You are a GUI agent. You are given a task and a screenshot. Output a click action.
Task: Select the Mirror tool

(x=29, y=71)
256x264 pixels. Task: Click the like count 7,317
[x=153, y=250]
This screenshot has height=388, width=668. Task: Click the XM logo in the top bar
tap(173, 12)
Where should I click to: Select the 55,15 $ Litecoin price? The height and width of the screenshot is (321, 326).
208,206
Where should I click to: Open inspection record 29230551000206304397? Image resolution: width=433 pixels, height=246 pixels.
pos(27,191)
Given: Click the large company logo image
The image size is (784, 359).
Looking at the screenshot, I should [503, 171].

..............................

_Task to complete_
Write out the entire listing so that each line matches the original exactly.

_Response to this task_
You are a GUI agent. You are given a task and a screenshot. Output a click action.
Task: Select the Mirror tool

(x=29, y=71)
256x264 pixels. Task: Click the like count 7,317
[x=153, y=250]
This screenshot has height=388, width=668. Task: Click the XM logo in the top bar
tap(173, 12)
Where should I click to: Select the 55,15 $ Litecoin price? The height and width of the screenshot is (321, 326).
208,206
Where should I click to: Open inspection record 29230551000206304397? Image resolution: width=433 pixels, height=246 pixels.
pos(27,191)
Given: Click the large company logo image
The image size is (784, 359).
Looking at the screenshot, I should [503, 171].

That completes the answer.